Each line below should be quoted exactly, please.

Stored data:

---*---

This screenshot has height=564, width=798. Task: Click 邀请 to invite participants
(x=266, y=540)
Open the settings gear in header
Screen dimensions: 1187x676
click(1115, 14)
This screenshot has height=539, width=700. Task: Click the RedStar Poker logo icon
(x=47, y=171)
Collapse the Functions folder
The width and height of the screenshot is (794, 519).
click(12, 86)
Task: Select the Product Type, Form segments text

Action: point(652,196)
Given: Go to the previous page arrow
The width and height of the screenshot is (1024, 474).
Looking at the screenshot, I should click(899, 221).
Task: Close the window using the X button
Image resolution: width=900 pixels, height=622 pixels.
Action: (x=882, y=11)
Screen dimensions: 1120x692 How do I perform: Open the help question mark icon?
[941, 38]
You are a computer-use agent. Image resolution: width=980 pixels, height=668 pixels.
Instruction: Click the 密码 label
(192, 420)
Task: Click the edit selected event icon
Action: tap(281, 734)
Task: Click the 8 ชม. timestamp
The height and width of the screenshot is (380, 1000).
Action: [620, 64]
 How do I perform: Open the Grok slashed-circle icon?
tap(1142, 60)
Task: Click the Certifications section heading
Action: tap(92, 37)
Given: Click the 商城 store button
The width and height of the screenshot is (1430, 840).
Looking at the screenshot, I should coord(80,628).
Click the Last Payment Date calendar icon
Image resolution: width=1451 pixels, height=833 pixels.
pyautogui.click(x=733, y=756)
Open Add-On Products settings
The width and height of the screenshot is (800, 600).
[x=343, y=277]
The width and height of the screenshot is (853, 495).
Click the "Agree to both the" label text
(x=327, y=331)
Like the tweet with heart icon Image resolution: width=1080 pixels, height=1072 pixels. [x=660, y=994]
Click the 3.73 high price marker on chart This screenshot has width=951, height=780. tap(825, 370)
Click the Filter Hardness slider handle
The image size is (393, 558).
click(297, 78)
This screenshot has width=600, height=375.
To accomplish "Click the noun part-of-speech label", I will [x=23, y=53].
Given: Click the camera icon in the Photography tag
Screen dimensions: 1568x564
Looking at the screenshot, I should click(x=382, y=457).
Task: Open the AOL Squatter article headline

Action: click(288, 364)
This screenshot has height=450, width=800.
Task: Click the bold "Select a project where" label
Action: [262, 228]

---*---

RESULT OF THIS EXERCISE:
This screenshot has height=564, width=798. Task: Click 邀请 to invite participants
(x=266, y=540)
Open the settings gear in header
Screen dimensions: 1187x676
click(1115, 14)
This screenshot has height=539, width=700. Task: Click the RedStar Poker logo icon
(x=47, y=171)
Collapse the Functions folder
The width and height of the screenshot is (794, 519).
click(12, 86)
Task: Select the Product Type, Form segments text

Action: point(652,196)
Given: Go to the previous page arrow
The width and height of the screenshot is (1024, 474).
Looking at the screenshot, I should click(899, 221).
Task: Close the window using the X button
Image resolution: width=900 pixels, height=622 pixels.
Action: (x=882, y=11)
Screen dimensions: 1120x692 How do I perform: Open the help question mark icon?
[941, 38]
You are a computer-use agent. Image resolution: width=980 pixels, height=668 pixels.
Instruction: Click the 密码 label
(192, 420)
Task: Click the edit selected event icon
Action: tap(281, 734)
Task: Click the 8 ชม. timestamp
The height and width of the screenshot is (380, 1000).
Action: [620, 64]
 How do I perform: Open the Grok slashed-circle icon?
tap(1142, 60)
Task: Click the Certifications section heading
Action: tap(92, 37)
Given: Click the 商城 store button
The width and height of the screenshot is (1430, 840).
Looking at the screenshot, I should coord(80,628).
Click the Last Payment Date calendar icon
Image resolution: width=1451 pixels, height=833 pixels.
pyautogui.click(x=733, y=756)
Open Add-On Products settings
The width and height of the screenshot is (800, 600).
[x=343, y=277]
The width and height of the screenshot is (853, 495).
Click the "Agree to both the" label text
(x=327, y=331)
Like the tweet with heart icon Image resolution: width=1080 pixels, height=1072 pixels. [x=660, y=994]
Click the 3.73 high price marker on chart This screenshot has width=951, height=780. tap(825, 370)
Click the Filter Hardness slider handle
The image size is (393, 558).
click(297, 78)
This screenshot has width=600, height=375.
To accomplish "Click the noun part-of-speech label", I will [x=23, y=53].
Given: Click the camera icon in the Photography tag
Screen dimensions: 1568x564
Looking at the screenshot, I should click(x=382, y=457).
Task: Open the AOL Squatter article headline

Action: click(288, 364)
This screenshot has height=450, width=800.
Task: Click the bold "Select a project where" label
Action: [262, 228]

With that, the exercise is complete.